◆ Trecho do documento
◆ ◆ ◆

Se coloquem no lugar dessas mulheres que não apenas precisarão passar por uma gestação incômoda, mas terão uma responsabilidade para o resto de suas vidas. Dessas mulheres que abrirão mão de seus sonhos, de seu tempo, de sua energia, de seu dinheiro e de sua autonomia para se dedicar a criação de outro ser humano. Porque, aparentemente, as pessoas esquecem que a questão não se encerra numa sala de parto, no abortar ou não abortar.

Espero que vocês sejam capazes de prever as consequências de crianças nascidas em contextos inoportunos. Espero que consigam se lembrar de todas as crianças miseráveis que moram pelas ruas, de todas as crianças maltratadas, de todas as crianças abandonadas em orfanatos e de todas as crianças assassinadas.

Na minha opinião, é muito mais ""simples"" interromper todo este drama enquanto este ser ainda não nasceu, ao invés de trazer ao mundo mais uma criança desamparada e um futuro adulto desequilibrado, traumatizado e inseguro. Melhor ainda: interromper todo este drama enquanto o ser é ainda um embrião e não sentirá nenhum tipo de dor.

Para mim, obrigar uma mulher a se manter grávida é assinar uma sentença de morte para a mãe e para o ser humano dentro dela. É claro que há sempre a possibilidade de o bebê nascer e ela amar ser mãe, mas e se isso não ocorrer? Se isso não ocorrer, se você é contra o aborto e a favor deste Estatuto, você está sentenciando uma mulher a interromper sua vida e, provavelmente, está sentenciando uma criança a viver pela metade.

◆ ◆ ◆

◆ Registros extraídos
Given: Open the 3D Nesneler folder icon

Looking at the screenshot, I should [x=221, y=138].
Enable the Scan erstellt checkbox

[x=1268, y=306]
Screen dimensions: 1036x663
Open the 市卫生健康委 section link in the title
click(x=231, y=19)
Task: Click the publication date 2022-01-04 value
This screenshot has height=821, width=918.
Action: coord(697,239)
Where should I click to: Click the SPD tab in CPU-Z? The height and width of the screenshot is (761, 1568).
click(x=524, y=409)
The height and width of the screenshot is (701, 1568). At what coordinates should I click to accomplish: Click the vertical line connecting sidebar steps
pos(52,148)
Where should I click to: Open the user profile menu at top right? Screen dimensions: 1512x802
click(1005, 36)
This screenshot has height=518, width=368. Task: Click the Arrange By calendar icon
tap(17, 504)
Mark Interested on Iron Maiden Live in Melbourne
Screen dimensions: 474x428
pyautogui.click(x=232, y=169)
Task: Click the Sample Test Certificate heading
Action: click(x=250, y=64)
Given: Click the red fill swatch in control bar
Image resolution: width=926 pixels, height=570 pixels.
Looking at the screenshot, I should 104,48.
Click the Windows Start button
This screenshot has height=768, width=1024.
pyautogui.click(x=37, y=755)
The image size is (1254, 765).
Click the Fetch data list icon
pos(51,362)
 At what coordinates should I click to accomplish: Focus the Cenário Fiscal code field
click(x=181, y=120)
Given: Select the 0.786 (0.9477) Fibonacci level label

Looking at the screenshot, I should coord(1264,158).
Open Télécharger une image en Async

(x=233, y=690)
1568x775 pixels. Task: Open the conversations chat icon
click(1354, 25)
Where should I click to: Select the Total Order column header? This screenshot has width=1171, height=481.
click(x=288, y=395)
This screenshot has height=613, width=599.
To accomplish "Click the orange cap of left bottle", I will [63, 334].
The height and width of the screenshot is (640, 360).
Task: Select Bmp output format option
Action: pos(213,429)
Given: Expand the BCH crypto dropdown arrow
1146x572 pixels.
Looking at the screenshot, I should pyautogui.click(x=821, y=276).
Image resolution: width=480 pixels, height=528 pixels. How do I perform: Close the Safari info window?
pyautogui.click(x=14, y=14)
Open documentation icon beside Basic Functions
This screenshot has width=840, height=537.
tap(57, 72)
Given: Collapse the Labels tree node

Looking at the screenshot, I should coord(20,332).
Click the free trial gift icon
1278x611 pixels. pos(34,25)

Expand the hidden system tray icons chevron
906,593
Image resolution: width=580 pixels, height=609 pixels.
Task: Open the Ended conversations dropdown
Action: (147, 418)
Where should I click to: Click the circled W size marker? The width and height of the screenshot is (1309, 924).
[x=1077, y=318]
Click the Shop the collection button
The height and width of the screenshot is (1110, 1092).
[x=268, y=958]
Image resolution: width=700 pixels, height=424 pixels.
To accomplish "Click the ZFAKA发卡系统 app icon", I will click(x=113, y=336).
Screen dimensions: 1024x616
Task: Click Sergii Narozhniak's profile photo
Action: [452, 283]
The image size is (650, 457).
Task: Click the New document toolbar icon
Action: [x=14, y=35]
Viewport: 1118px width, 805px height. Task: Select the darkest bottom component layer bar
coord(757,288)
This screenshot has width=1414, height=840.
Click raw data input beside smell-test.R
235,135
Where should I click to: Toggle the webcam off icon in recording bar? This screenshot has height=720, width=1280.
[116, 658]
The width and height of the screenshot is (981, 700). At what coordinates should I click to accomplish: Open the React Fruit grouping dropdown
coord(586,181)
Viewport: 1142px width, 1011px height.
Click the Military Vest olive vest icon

◆ ◆ ◆

◆ Tarefas solicitadas
a) Responda com base no texto sobre o aborto:
(i) De quais cinco coisas, segundo o texto, essas mulheres abrirão mão?
(ii) Em que fase o autor considera melhor interromper a gestação, e por quê?
(iii) Para o autor, obrigar uma mulher a se manter grávida equivale a quê?
b) Retome o texto sobre o aborto logo após a última frase e dê continuidade a ele, por favor.
As linhas são material à parte, sem relação com o texto sobre o aborto.

◆ Respostas em ordem
a)
(i) De seus sonhos, de seu tempo, de sua energia, de seu dinheiro e de sua autonomia.
(ii) Enquanto o ser ainda é um embrião, porque não sentirá nenhum tipo de dor.
(iii) A assinar uma sentença de morte para a mãe e para o ser humano dentro dela.

b)
Porque defender a vida pela vida para mim não conta. Viver por si só não é a única coisa que importa. É preciso viver com qualidade, num ambiente saudável e positivo. Viver sabendo que é amado, que sua família torce pelo seu sucesso, que terá oportunidades de crescer e se aprimorar.

Ter um filho não é (ou pelo menos não deveria ser) para qualquer um! É para pessoas cuja missão de vida seja criar um indivíduo. É para pessoas que se amam e contam com uma ótima estrutura familiar, psicológica e financeira. É para pessoas interessadas em desenvolver esses laços de mãe/pai e filhx. 

Não é para pessoas vaidosas que gostam da ideia de ter um "mini mim". Não é para pessoas que seguem a boiada e acham que simplesmente "faz parte da vida". Não é para pessoas que sequer conseguem se sustentar. Não é para pessoas que não questionam a si mesmas, nunca consultaram um terapeuta ou nunca buscaram se aprimorar. Não é para casais desfuncionais que acreditam que a salvação está num bebê. Não é para jovens estudantes, nem para velhos frustrados, nem para pessoas entediadas com a própria vida. E definitivamente não é para pessoas que têm filhos para poder pedir esmola na rua ou para garantir um Bolsa Família da vida.

Entendem?

Não é para qualquer um e pronto!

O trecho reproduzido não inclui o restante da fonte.